The Drumming Earth: Five Recent Anthologies of Contemporary American Indian Literature

The Drumming Earth: Five Recent Anthologies of Contemporary American Indian Literature Peter G. Beidler A Nation Within: Contemporary Native American Writing. An issue edited by Ralph Salisbury. Pacific Quarterly Moana, vol. 8, no. 1. Hamilton, New Zealand: Outrigger Publishers, 1983. 106 pp. [Prices for back issues on request from publisher at Box 13-049, Hamilton, New Zealand or at 814 Broadway, New York, NY 10003.] Paper. A Gathering of Spirit.

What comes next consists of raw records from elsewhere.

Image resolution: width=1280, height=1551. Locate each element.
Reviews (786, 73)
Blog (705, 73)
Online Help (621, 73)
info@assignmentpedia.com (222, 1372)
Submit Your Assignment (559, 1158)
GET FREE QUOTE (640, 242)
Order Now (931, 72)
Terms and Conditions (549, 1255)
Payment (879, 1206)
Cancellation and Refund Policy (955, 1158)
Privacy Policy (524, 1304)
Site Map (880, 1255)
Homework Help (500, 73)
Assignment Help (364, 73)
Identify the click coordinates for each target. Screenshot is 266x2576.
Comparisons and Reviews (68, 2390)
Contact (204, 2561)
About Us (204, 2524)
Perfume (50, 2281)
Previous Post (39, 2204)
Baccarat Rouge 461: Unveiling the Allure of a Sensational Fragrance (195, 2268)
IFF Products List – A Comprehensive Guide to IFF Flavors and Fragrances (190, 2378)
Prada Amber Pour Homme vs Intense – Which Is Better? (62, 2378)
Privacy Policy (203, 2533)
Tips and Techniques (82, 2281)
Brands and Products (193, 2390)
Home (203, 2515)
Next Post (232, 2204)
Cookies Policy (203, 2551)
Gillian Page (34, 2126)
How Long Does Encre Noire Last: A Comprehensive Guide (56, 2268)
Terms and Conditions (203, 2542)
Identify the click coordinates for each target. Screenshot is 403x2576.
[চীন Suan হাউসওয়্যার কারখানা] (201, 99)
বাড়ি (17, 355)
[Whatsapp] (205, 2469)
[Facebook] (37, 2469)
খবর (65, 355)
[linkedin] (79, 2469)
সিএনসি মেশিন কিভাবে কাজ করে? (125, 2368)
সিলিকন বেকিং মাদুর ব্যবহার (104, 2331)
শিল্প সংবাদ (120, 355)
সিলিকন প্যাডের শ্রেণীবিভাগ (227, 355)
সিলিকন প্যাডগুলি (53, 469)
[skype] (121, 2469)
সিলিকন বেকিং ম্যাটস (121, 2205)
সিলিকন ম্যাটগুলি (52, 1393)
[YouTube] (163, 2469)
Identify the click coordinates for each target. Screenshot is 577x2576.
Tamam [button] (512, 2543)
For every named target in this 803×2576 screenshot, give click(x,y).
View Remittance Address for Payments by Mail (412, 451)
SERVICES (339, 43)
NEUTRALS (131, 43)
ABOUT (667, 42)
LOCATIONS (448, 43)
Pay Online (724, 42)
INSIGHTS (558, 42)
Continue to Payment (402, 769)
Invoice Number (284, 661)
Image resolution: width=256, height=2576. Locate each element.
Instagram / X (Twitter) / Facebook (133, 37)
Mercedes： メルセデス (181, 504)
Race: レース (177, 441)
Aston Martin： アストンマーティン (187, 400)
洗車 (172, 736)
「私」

A special double-issue edited by Beth Brant (Degonwadonti). Issue 22/23 of Sinister Wisdom. Iowa City: Iowa City Women's Press, 1983. 221 pp. $6.50 Paper. [Rpt. 1984; Sinister Wisdom Books, Rockland, Maine. 240 pp. $7.95 Paper.] The Clouds Threw This Light: Contemporary Native American Poetry. Edited by Phillip Foss. Santa Fe, NM: Institute of American Indian Arts Press, 1983. 351 pp., $15.00 Paper. Songs From This Earth On Turtle's Back: Contemporary American Indian Poetry. Edited by Joseph Bruchac. Greenfield Center, NY: Greenfield Review Press, 1983.300 pp. $9.95 Paper. Earth Power Coming: Short Fiction in Native American Literature. Edited by Simon J. Ortiz. Tsaile, Arizona: Navajo Community College Press, 1983. 289 pp. $14.50 Cloth. $10.50 Paper. Literary anthologies serve two primary groups of readers. The first are non-academic readers: those who want some bit-reading for the bus between towns or for the last few minutes before the bedlight gets turned off at night. Such readers may be quite serious but may not be capable of much concentration at those in between-times. What they are looking for is something short, not too difficult, easily put down, and easily forgotten. Anthologies generally serve the need, and the five anthologies of contemporary American Indian literature discussed in this review should do as well as most for the bus-and-bed readers.